How Do We Nagios On AWS Autoscaling

amazon-web-servicesnagios

Previously, setting up Nagios server to do monitoring is easy since every agent servers are static. But now, here comes AWS. How do we design/configure such that a Nagios server can automatically push correct check configurations to each of the servers scaled up/down and how do we know what when a server is scaled down or up, Nagios will not say that it was an alert or a problem and instead it will tell that "it's your server being scaled down".

IP addresses in AWS is not static after the ASG scaled up/down servers. How do we pull that information, too? And tell to Nagios to be aware of new settings that the servers have. Might be that when servers get scaled down, delete config from Nagios, and when servers get scaled up, push config to Nagios. And immediately do active checks to the hosts and services.

Best Answer

The client side isn't really any different in AWS -- your AMI or configuration management system sets up NRPE, installs plugins, etc, as required for your environment.
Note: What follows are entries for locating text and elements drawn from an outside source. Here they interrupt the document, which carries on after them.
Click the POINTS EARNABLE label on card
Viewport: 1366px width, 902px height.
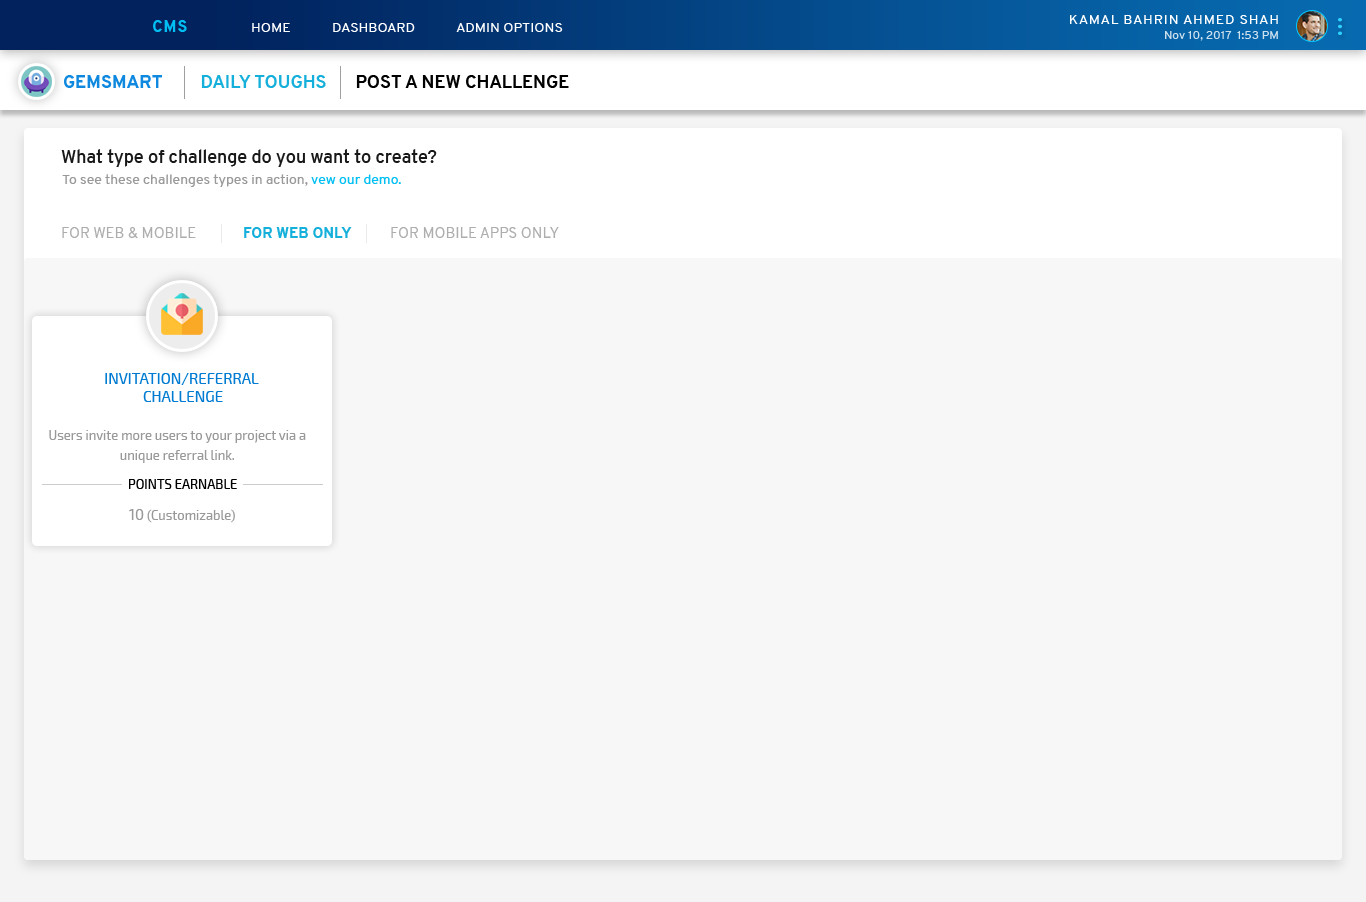[x=182, y=484]
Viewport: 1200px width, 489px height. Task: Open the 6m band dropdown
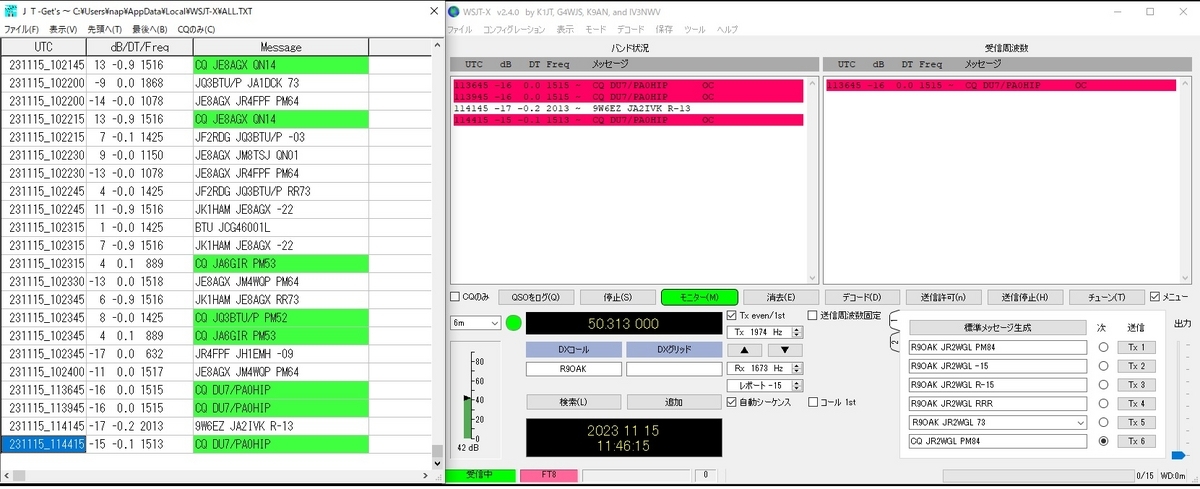pos(475,323)
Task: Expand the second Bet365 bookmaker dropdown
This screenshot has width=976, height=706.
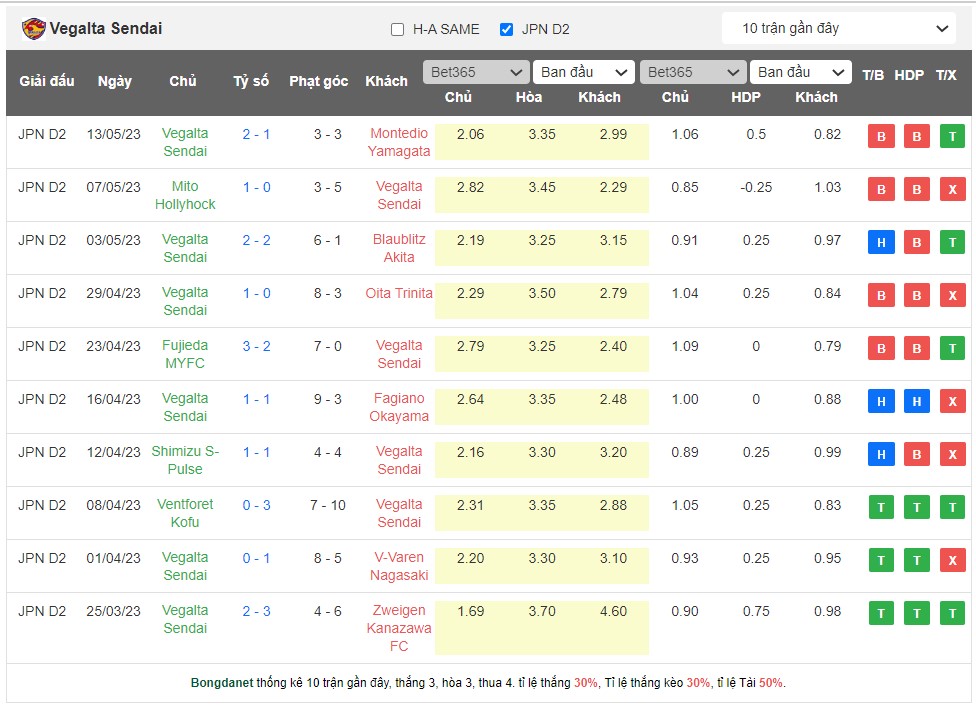Action: [x=692, y=72]
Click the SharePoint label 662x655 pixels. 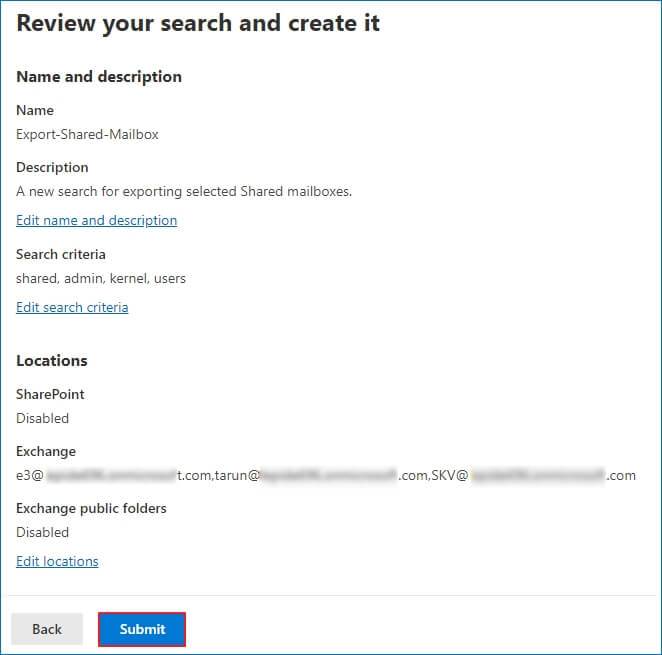pos(50,394)
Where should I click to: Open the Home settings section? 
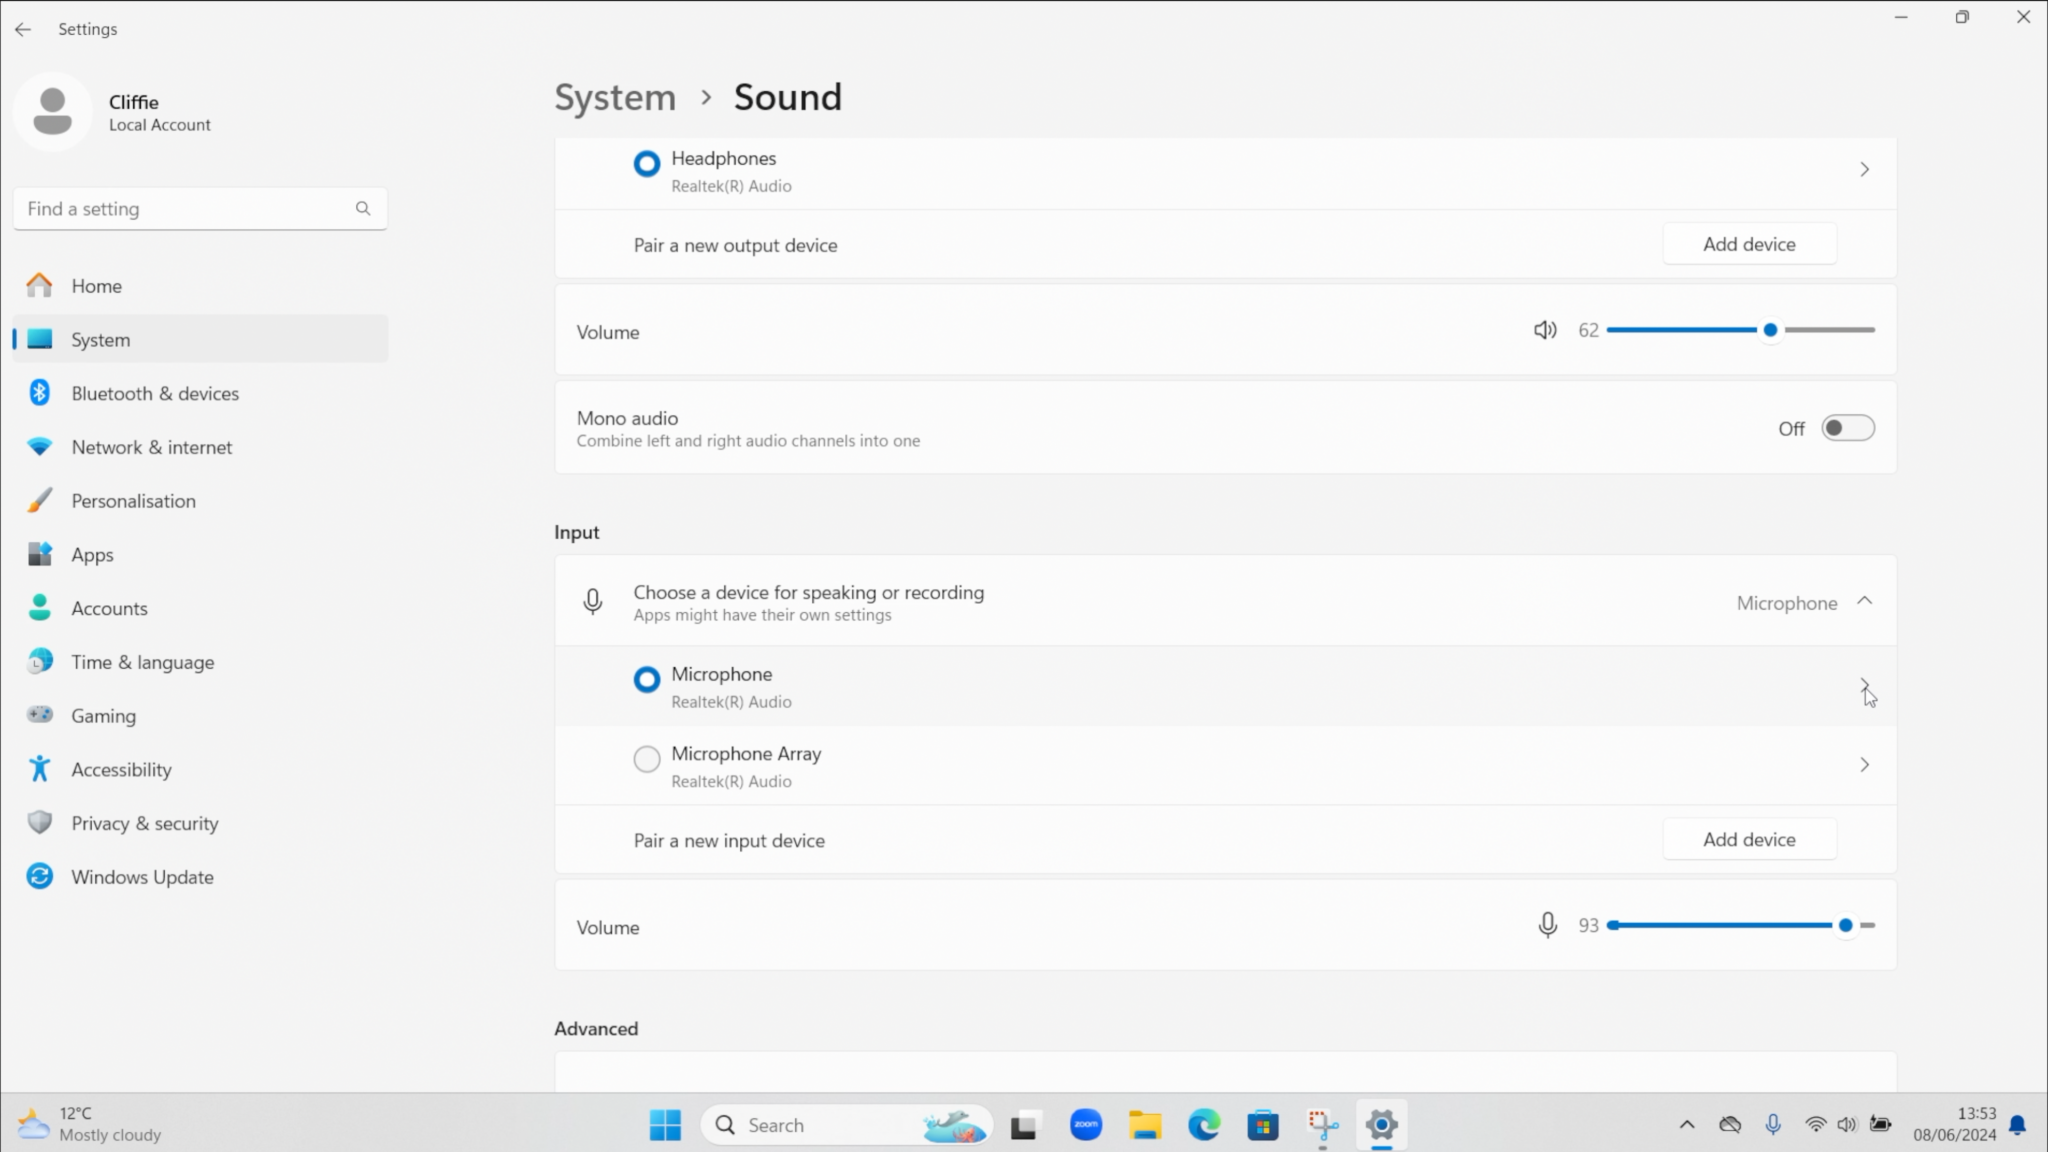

The server side is where everything goes wild. As you note, AWS ASGs are dynamic, so your Nagios configuration needs to be dynamic, too. Practically, that means that the "source of truth" for your configuration needs to live somewhere outside of Nagios, and you have something that queries that data store and writes the configuration files (and reloads Nagion) when anything changes. Your scripting language of choice will come in handy here. For the "source of truth", there's any number of service registration and discovery systems that'll do the trick, but for simple use cases querying the EC2 API to get a list of instances works quite well.

You then need to teach your EC2 instances to register themselves with your chosen service discovery system on startup, and deregister themselves when they terminate cleanly. There's a strong argument to be made that you shouldn't ever care when a single machine dies, and I agree with it, but if you're using Nagios, your organisation's mindset is probably very set on "machines are important!", and trying to change that overnight is going to be a struggle, so you might have to learn over time that you're in the cattle-herding business now, not running a pet store.